La Commission de Bruxelles a débouté Air France de sa plainte déposée en juillet 2011 pour distorsion de concurrence sur le tarmac de Marseille. Dans une décision rendue le 20 février dernier, Bruxelles a estimé que toutes les aides publiques octroyées à l’aéroport provençal pour attirer les opérateurs à bas coûts étaient conformes à la réglementation européenne. Le contentieux portait sur diverses subventions versées par les collectivités locales et représentant quelque 12,3 millions d’euros, dont 7,2 millions pour la construction d’un terminal « low cost » aux redevances aéroportuaires défiant toute concurrence. Avec une mansuétude qu’on ne lui connaissait guère sur les subventions publiques aux entreprises, la Commission a jugé que la concurrence avec les compagnies classiques, comme Air France, n’a pas été faussée car « l’investissement a encouragé l’essor du trafic ». À propos de la différenciation des redevances entre « le terminal traditionnel et le terminal à bas prix », elle ne visait qu’à « augmenter les bénéfices d’exploitation de l’aéroport », qui « a agi comme un investisseur privé en économie de marché (sic) ».

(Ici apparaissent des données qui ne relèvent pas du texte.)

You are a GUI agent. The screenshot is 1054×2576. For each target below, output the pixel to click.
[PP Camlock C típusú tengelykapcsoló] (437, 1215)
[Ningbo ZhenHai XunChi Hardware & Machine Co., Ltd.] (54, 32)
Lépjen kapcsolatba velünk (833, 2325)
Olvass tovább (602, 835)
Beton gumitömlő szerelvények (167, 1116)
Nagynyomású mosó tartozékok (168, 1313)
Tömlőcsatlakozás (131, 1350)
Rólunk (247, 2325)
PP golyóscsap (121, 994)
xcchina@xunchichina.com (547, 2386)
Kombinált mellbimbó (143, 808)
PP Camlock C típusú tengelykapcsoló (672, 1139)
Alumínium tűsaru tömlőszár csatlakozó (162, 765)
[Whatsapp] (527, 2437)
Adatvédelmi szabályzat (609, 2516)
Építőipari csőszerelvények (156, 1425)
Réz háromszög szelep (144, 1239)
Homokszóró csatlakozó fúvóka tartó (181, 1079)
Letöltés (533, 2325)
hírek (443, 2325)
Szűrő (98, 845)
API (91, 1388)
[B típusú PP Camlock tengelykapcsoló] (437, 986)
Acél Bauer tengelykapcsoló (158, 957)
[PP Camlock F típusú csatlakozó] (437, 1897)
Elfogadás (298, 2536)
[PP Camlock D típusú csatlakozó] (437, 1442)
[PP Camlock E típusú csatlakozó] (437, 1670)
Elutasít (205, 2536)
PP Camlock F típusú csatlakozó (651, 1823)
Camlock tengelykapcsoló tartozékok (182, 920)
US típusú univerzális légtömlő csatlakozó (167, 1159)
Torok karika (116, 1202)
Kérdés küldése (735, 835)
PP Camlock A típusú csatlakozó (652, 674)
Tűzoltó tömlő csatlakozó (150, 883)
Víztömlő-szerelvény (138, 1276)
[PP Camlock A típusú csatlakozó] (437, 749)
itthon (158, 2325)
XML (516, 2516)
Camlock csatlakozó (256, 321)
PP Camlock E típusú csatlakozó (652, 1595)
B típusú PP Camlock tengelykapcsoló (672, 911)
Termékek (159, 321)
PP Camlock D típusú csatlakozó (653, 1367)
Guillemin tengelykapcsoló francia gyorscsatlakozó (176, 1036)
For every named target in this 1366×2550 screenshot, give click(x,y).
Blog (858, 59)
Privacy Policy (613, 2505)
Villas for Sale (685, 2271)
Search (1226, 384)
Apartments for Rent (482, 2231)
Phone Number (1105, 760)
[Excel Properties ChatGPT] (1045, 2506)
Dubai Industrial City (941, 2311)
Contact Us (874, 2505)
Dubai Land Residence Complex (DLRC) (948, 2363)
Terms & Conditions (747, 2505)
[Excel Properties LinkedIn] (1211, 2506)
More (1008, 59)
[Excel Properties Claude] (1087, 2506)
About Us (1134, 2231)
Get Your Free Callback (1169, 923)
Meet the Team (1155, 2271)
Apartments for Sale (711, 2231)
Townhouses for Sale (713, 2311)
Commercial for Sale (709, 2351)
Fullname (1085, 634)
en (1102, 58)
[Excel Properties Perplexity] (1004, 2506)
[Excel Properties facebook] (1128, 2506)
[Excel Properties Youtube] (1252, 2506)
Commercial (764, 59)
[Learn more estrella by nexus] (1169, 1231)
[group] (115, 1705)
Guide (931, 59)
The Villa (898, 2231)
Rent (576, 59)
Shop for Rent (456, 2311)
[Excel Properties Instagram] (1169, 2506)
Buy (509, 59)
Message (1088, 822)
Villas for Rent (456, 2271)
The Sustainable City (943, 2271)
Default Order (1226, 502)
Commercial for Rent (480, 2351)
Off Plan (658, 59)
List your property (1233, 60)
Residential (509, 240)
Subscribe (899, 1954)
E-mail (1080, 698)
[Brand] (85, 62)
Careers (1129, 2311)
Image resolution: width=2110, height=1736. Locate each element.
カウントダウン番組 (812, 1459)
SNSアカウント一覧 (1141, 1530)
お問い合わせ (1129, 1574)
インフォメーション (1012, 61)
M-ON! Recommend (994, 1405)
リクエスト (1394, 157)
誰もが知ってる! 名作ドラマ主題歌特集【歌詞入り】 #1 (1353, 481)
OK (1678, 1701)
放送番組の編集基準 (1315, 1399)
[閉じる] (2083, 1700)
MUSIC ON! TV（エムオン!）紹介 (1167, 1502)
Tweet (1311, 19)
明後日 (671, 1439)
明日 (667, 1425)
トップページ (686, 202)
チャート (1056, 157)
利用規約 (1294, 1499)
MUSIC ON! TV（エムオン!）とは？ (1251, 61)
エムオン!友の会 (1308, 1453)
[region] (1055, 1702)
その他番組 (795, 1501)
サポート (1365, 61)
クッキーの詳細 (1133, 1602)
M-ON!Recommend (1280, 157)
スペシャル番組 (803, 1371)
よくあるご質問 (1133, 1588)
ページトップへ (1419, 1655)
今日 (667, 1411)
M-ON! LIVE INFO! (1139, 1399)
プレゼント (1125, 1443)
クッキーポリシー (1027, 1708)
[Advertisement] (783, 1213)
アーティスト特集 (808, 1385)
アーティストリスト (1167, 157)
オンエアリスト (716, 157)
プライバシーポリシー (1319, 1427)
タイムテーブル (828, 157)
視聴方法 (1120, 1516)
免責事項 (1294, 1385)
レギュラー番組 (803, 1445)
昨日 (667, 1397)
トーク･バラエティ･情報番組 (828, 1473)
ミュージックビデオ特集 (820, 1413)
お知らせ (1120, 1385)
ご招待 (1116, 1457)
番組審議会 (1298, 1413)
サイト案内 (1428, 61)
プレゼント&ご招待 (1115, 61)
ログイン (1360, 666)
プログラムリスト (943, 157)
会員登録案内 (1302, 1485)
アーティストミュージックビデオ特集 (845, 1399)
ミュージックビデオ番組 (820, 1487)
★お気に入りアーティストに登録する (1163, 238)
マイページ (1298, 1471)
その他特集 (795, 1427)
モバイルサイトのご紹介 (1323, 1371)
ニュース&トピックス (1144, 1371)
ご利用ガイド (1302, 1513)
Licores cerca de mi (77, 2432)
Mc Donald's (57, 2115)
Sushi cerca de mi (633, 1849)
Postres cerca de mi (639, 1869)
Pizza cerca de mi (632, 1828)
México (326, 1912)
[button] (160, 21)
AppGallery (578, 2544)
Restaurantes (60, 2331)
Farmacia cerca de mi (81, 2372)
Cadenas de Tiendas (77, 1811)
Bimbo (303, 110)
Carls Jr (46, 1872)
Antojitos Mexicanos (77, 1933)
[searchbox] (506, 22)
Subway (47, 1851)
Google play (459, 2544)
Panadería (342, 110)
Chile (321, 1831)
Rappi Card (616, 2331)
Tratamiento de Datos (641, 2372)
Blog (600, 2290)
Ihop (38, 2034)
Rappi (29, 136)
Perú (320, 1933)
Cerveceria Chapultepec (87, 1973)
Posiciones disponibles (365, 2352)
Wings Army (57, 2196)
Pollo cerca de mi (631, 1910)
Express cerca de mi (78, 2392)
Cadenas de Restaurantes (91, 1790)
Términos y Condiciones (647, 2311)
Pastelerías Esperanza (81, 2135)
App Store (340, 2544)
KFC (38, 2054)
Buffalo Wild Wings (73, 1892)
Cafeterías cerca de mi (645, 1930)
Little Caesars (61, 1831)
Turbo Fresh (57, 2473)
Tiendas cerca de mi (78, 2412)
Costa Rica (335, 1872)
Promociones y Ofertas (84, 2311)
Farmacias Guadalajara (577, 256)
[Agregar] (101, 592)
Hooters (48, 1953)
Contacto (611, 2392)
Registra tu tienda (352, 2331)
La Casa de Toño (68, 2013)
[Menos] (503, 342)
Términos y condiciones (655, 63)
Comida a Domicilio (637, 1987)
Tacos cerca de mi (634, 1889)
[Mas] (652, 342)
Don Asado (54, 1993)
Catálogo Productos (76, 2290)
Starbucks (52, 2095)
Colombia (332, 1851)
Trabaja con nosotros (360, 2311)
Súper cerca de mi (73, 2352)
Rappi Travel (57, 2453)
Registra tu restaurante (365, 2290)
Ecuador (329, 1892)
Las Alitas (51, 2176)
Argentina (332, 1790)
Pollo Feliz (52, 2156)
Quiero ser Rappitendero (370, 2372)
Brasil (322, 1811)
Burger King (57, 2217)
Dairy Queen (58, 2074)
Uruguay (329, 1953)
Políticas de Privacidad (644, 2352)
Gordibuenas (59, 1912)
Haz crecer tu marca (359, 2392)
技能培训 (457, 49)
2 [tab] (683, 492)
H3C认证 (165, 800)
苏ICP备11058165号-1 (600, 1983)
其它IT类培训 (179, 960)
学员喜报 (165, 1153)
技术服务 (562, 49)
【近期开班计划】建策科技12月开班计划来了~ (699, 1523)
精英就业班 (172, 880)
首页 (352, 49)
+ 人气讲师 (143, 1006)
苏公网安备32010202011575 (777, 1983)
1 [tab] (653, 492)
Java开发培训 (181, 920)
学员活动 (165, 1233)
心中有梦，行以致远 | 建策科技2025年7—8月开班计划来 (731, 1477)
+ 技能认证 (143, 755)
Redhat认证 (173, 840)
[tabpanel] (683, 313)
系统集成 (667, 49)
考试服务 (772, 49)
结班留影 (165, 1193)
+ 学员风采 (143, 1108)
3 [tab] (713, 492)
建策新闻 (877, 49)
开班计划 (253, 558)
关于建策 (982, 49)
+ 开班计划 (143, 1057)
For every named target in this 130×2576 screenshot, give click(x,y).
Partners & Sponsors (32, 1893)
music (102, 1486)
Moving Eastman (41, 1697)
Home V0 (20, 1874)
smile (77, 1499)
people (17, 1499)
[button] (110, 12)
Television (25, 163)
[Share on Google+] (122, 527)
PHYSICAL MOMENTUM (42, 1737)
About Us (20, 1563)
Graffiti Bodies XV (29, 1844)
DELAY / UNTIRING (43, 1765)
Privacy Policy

Étant l’opérateur principal sur la plate-forme low cost, la compagnie irlandaise Ryanair a par conséquent gagné sur toute la ligne. « Et ce, sur la base d’arguments fallacieux », selon Jean-Luc Secondi de la FEETS FO, partie civile dans ce dossier. « Pourquoi la Commission autorise-t-elle l’octroi de fonds publics aux low cost et l’interdit aux opérateurs historiques comme Air France ? », lance-t-il, avant de dénoncer « une décision idéologique dont le but est d’accélérer la privatisation du secteur et d’encourager le dumping social ». Car Ryanair s’est surtout distinguée jusqu’ici par son recours abusif à des salariés intérimaires ou détachés sous contrat irlandais. Ce qui lui a valu, en octobre 2013, une condamnation pour travail dissimulé par la justice française : « En refusant de se soumettre à la législation française en matière de cotisations sociales, la compagnie a organisé un véritable dumping social lui permettant de réduire ses coûts d’exploitation et plus particulièrement ceux relatifs au personnel. »
DEUX POIDS DEUX MESURES
Quant à la croissance du trafic, devenue une fin en soi pour Bruxelles, poursuit le syndicaliste, « elle se fait encore et toujours aux dépens de la qualité du service public français (dégradation des prestations aux abords des aéroports et à bord des avions) et de l’emploi ». À ce sujet, les données sont parlantes lorsque l’on feuillette le dernier rapport de branche du transport aérien français (compagnies aériennes, aéroports et sociétés d’assistance en escale). Ainsi entre 2008 et 2012 le trafic a progressé de 7,29%, alors que dans le même temps les effectifs du secteur ont eux baissé de 3,4%. Dans le détail, cela s’est traduit par une réduction de 1,9% des personnels navigants et de 4,1% des personnels au sol. Et le périmètre d’emploi des seules compagnies aériennes a chuté de 6,1%. En cause, les politiques systématiques d’externalisation de services entiers vers des sous-traitants où les conditions de travail et de rémunération sont pressurées, toujours au nom d’une concurrence libre et non faussée.